An insurrection is a general uprising against the power structure. It is

usually a sustained rebellion over the course of days, weeks, months or

even years. It is a type of class war that involves a whole population

in an act of armed or semi-armed resistance. Sometimes mistakenly called

a rebellion, its character is far more combative and revolutionary.

Rebellions are almost totally spontaneous, short-term affairs. An

insurrection is also not the revolution, SINCE REVOLUTION IS A SOCIAL

PROCESS, RATHER THAN A SINGLE EVENT, but it can be an important part of

the revolution, maybe its final phase. An insurrection is a planned

violent protest campaign which takes the spontaneous revolt of the

masses to a higher level. Revolutionaries intervene to push rebellions

to insurrectionary stage, and the insurrection to a social revolution.

Source.

Under this definition, Boudica’s revolt meets all the criteria for an

insurrection. When we consider the revolts that proceeded Boudica’s from

the beginning of the Claudian invasion in 43 AD all the way to their own

ending in 61 AD, there exists eighteen years of prolonged

insurrectionary activity within Britain. Though not necessarily able to

be classified as a revolutionary process, the Celtic tribes of Britain

certainly were united in a sustained, multi-year long process of warfare

against Roman occupation. Boudica’s revolt was an extension of this

campaign, which is especially obvious when we consider the targets that

the Celtic insurrectionists chose and the kind of violence and

destruction unleashed upon Roman colonists and soldiers. Of note is

Boudica’s first target at Camulodunum, due to its establishment as a

colonia and especially for the temple to the emperor Claudius that had

been constructed there by emperor Nero in their honor. In assaulting

Camulodunum, the soldiers and survivors that were able to escape the

initial attack took shelter inside the temple itself. Archaeological

evidence suggests that the Celts burned Camulodunum to the ground,

including the temple. The Celts also, according to Roman reports,

slaughtered and mutilated much of the towns inhabitants, though to what

extent the Romans could judge with their own use of rape, torture,

slavery and gladiatorial blood sports is questionable.

• PROVIDED DATA:
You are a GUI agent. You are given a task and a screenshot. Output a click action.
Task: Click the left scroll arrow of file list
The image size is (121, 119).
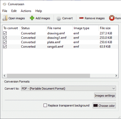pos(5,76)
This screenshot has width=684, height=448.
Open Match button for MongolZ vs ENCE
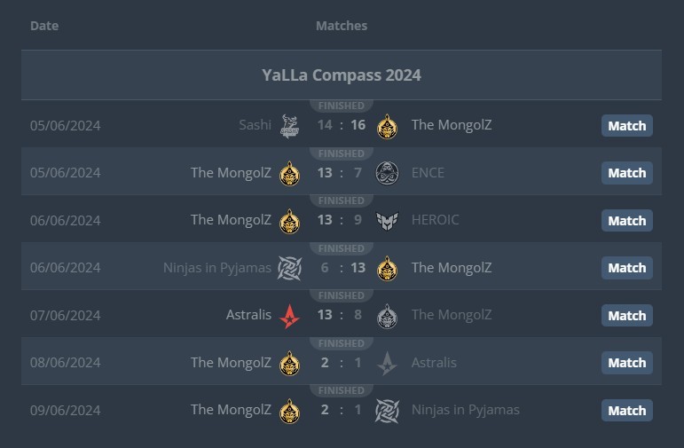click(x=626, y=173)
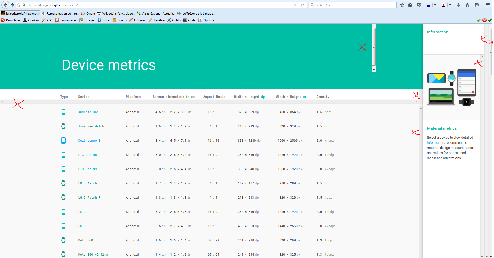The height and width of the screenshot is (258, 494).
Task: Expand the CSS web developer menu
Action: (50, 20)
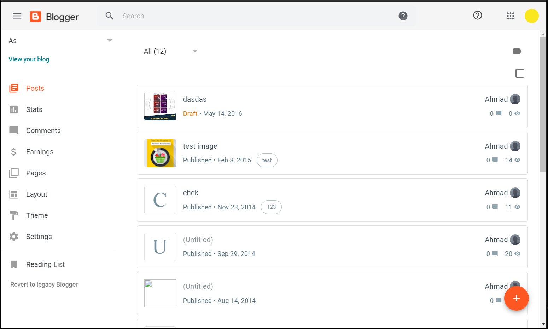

• WHAT TO WORK ON:
1. In the passage on Boudica's revolt, where did the soldiers and survivors who escaped the first attack on Camulodunum take shelter?
2. Go on with the passage on Boudica's revolt, starting after its final sentence.

• ANSWERS TO THE PROBLEMS:
1. Inside the temple to the emperor Claudius.

2.
Suffice it to say, the Celtic insurrectionists sought to remove the

Romans, and anyone who would ally with them, from Britain entirely. Of

the three locations that were assaulted by Boudica’s forces, Camulodunum

and Londinium were colonia. Verulamium itself was a Celtic community

that had accepted a degree of Romanization and was therefore seen as a

threat to Celtic autonomy due to their loyalty to Rome. A clear path of

anti-imperialism is present in the insurrectionary campaign of Boudica,

for personal as well as social, political, economic and spiritual

reasons. This campaign would culminate in the battle against Suetonius.

The Celts made a number of errors in regards to this particular battle.

Equipment wise, the Celts were highly under prepared for the type of

engagement that they were about to undertake. While the style of weapons

and battle dress of the Celts did not necessarily spell defeat for them,

it had to be undertaken with their strengths in mind against whatever

weaknesses could be exploited against their opponents, namely the Roman

military. However the Celts choose to meet the Romans in open battle,

something they were incredibly experienced with, in a position that

highly favored the Romans. Not only that but the Celts, under their own

arrogance, brought their wives in wagons with them, which would later

prevent them from escaping Roman slaughter. The Celtic failure at this

battle is quite disappointing given resistance up to this point,

especially given the strategic knowledge Boudica had employed

previously. There is an argument to be made that, had the Celts been

successful in this battle it very well may have completely halted Roman

incursion into Britain, at least for some time.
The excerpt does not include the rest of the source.